Antes de eso iríamos a desayunar y fue entonces cuando nos dimos cuenta que, durante nuestro viaje a Corea del Sur, Teo sería la estrella. Estábamos en una tienda de donuts y de repente entro un chico joven. La señora que estaba tras el mostrador y el muchacho mantuvieron una conversación de la que lógicamente no nos enteramos. Por el tono y las risas parecía que era algo divertido y que se conocían de antes.

De repente el muchacho se acercó a nosotros y nos entregó una bolsita con tres donuts. En un inglés muy básico nos dijo que era un regalo para el niño. ¿Os lo podéis creer? Nos quedamos tan a rombos que no supimos como reaccionar. Gamsa-hamnida le respondí como pude. Esta situación se repitió varias veces durante el viaje a Corea. No sé si se trata de una tradición coreana, pero nos demostraron que son un pueblo muy hospitalario.

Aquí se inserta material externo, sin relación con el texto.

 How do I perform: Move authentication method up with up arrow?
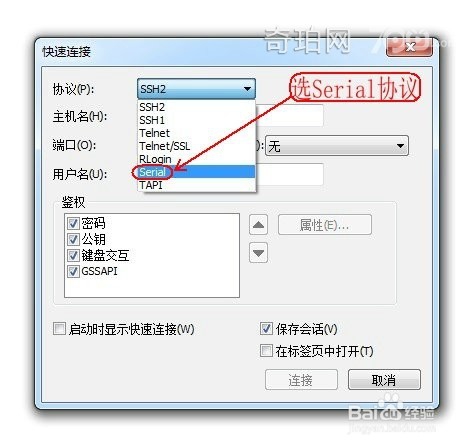pyautogui.click(x=258, y=225)
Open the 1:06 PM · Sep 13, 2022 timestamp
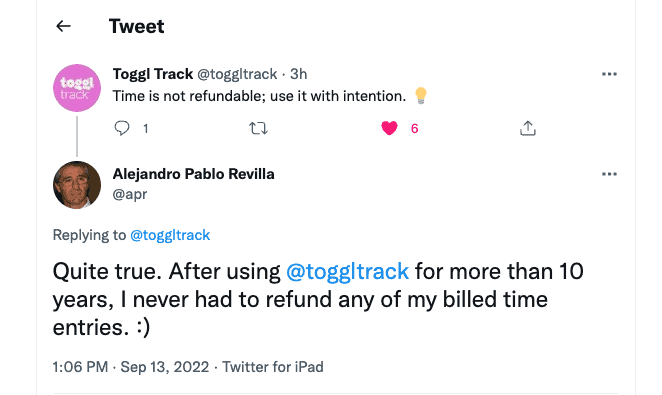 [x=130, y=367]
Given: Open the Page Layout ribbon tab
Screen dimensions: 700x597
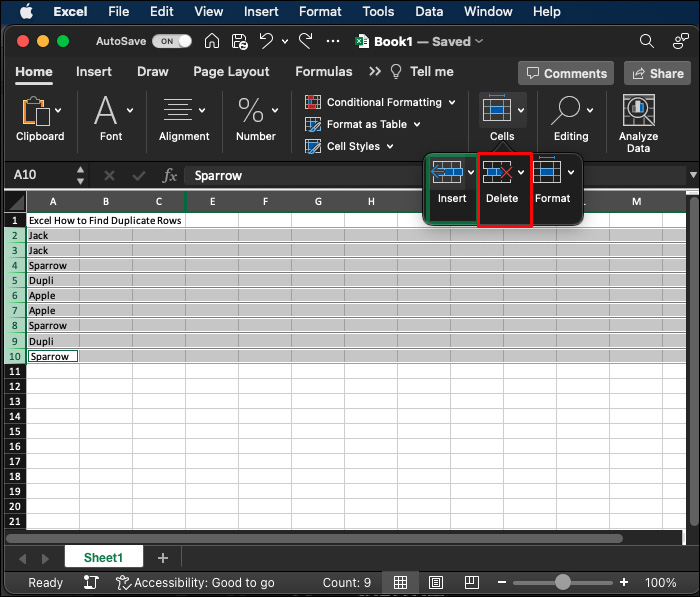Looking at the screenshot, I should point(231,72).
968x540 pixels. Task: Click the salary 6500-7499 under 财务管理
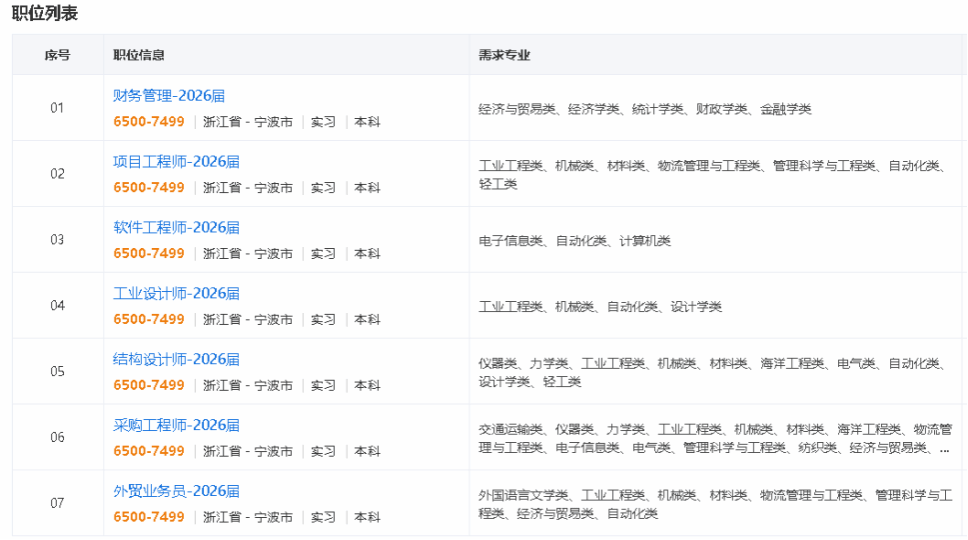[x=149, y=122]

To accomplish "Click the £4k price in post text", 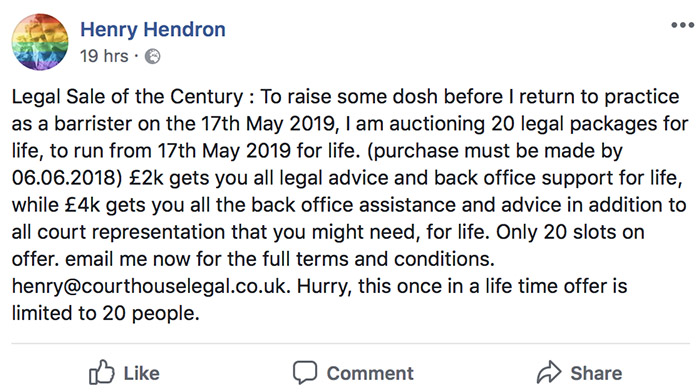I will pos(83,205).
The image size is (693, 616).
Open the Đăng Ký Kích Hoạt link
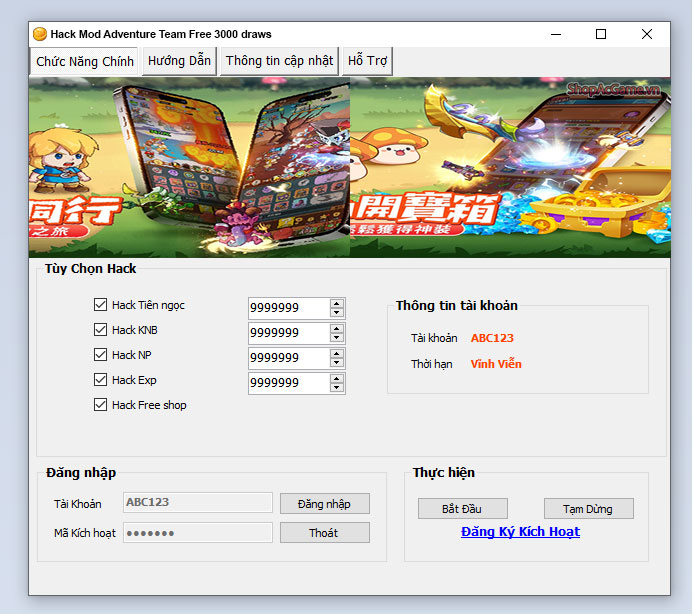point(520,532)
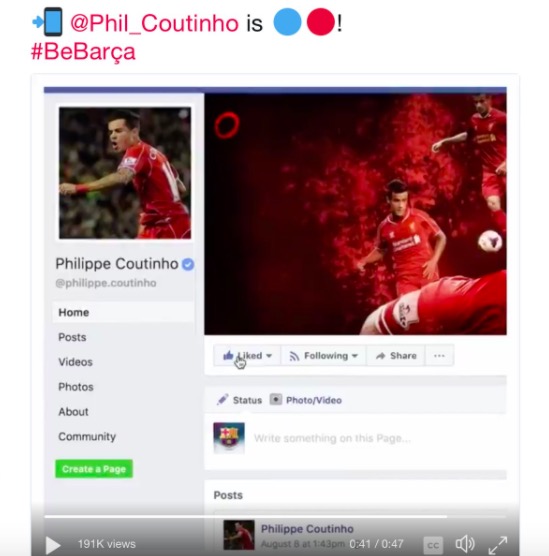Open Philippe Coutinho's profile picture
549x556 pixels.
coord(125,173)
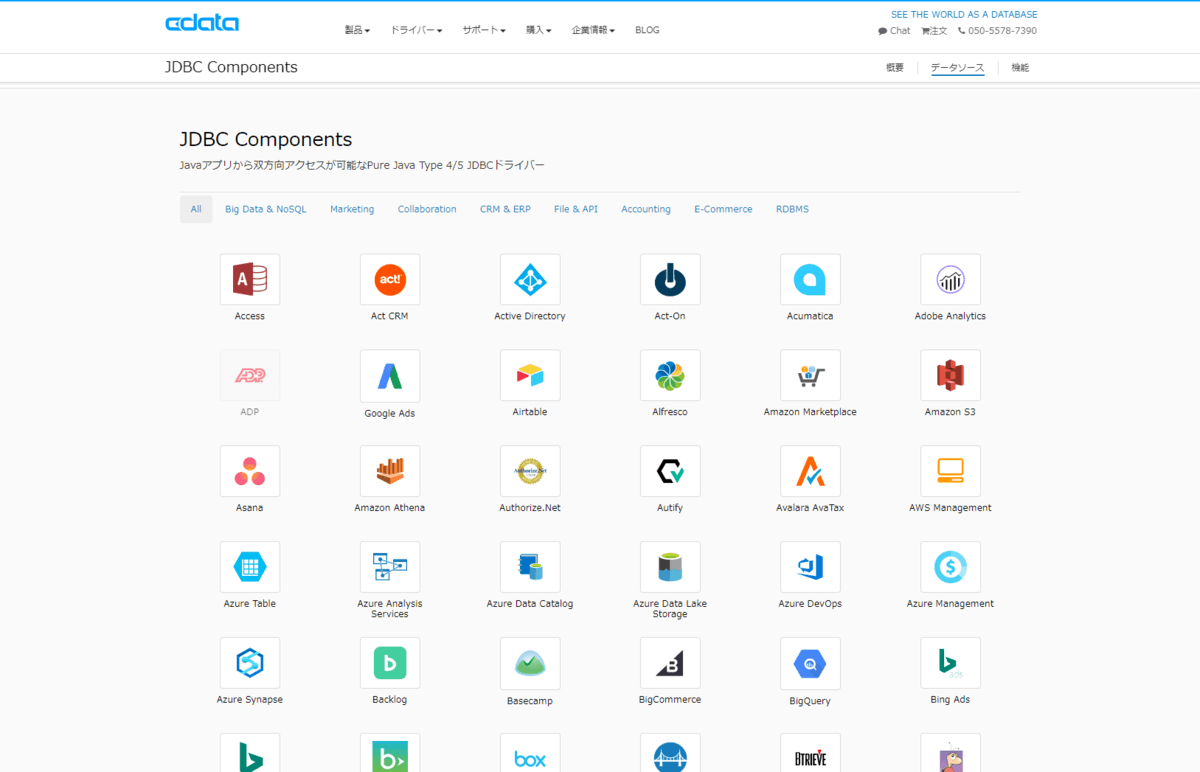Switch to the 機能 page section
Screen dimensions: 1200x772
click(x=1019, y=67)
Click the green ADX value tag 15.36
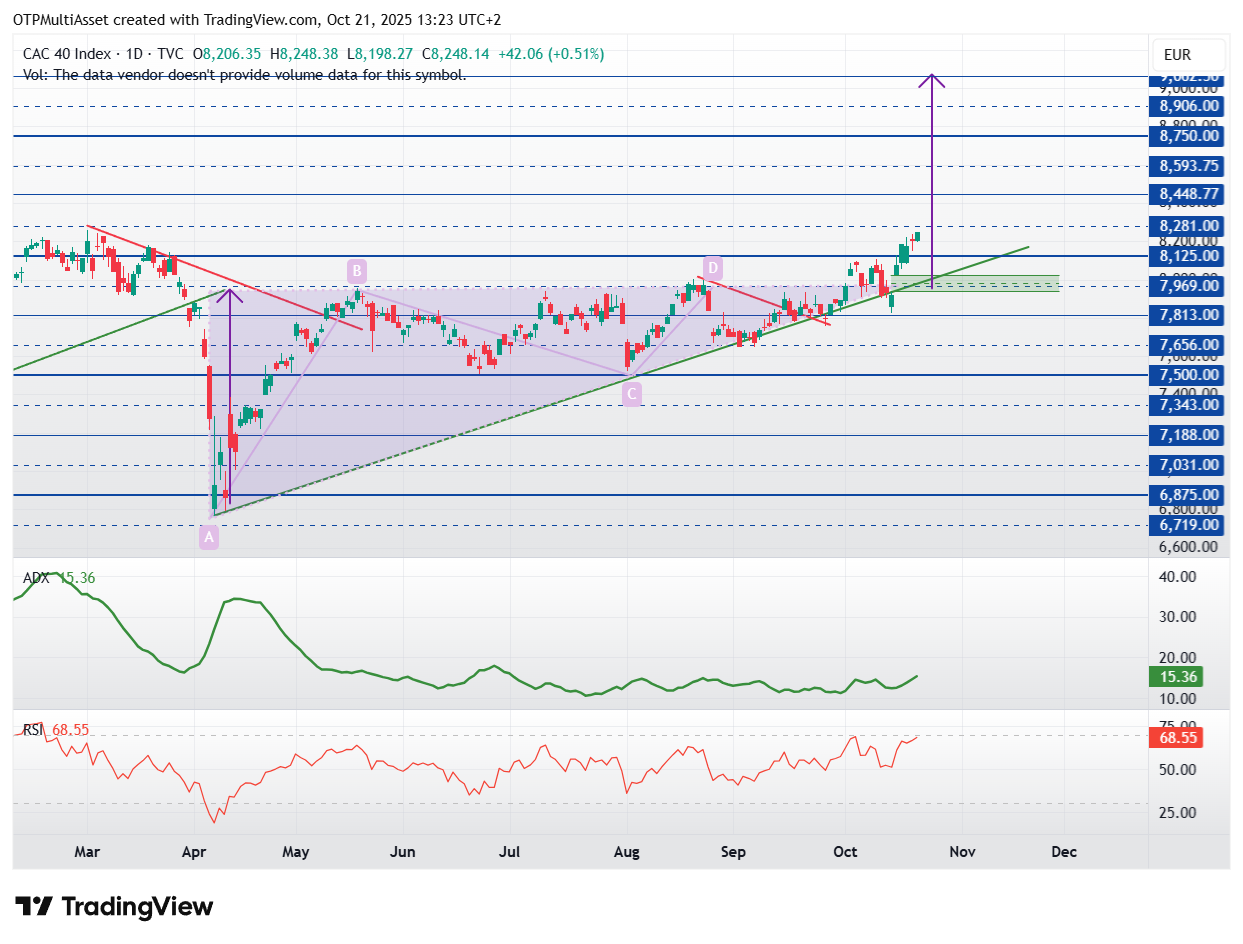The height and width of the screenshot is (944, 1243). tap(1174, 677)
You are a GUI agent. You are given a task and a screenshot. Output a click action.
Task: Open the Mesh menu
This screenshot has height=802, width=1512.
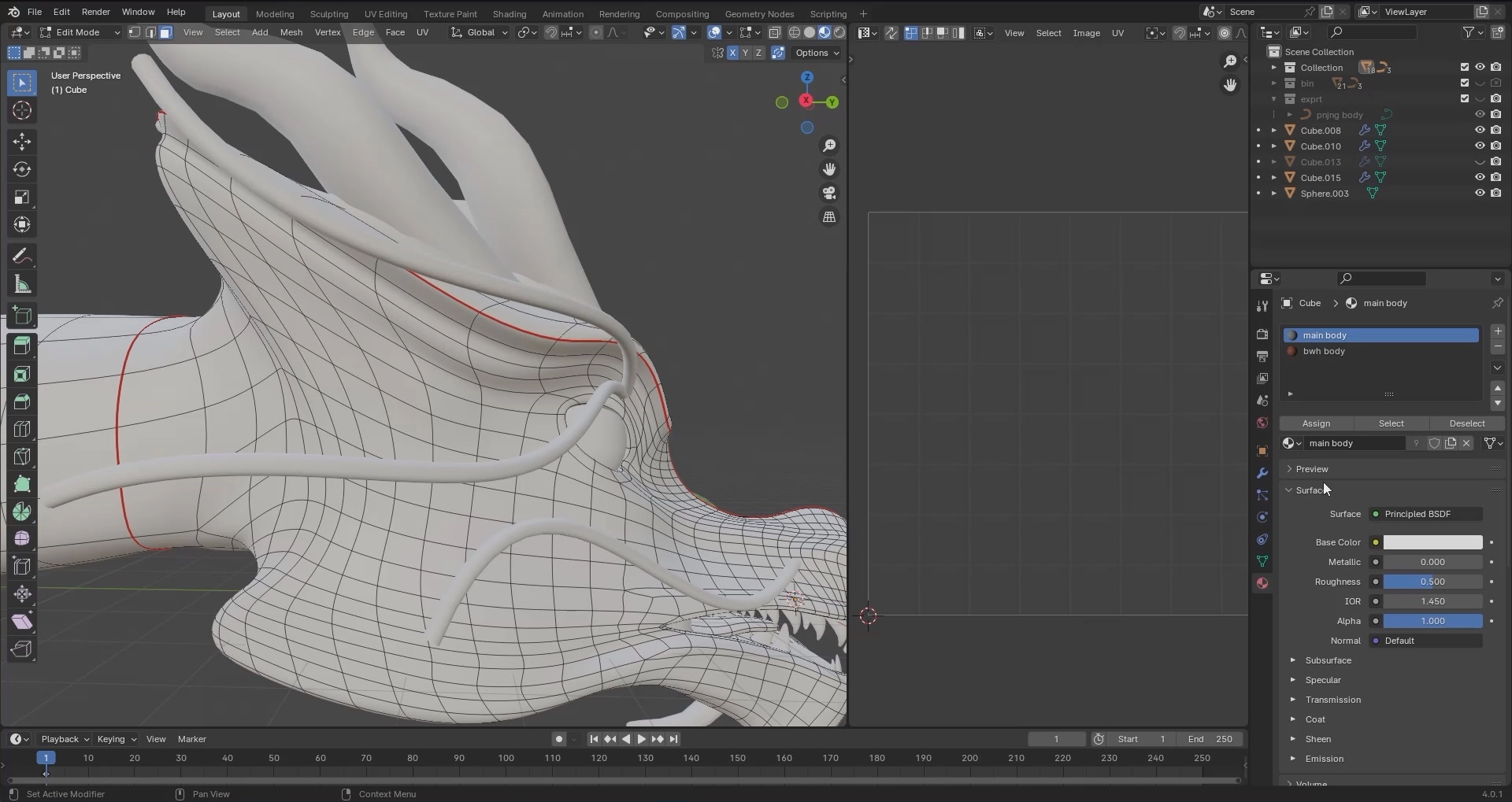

Tras el “affaire donuts” nos dirigimos al metro de Seúl por primera vez. Las máquinas para comprar billetes y los carteles están en inglés, así que no tuvimos demasiados problemas para llegar a nuestro primer destino, el Palacio Gyeongbokgung de Seúl. Para orientaros, debéis ir por la salida 5 de la parada Gyeongbokgung de la línea 3.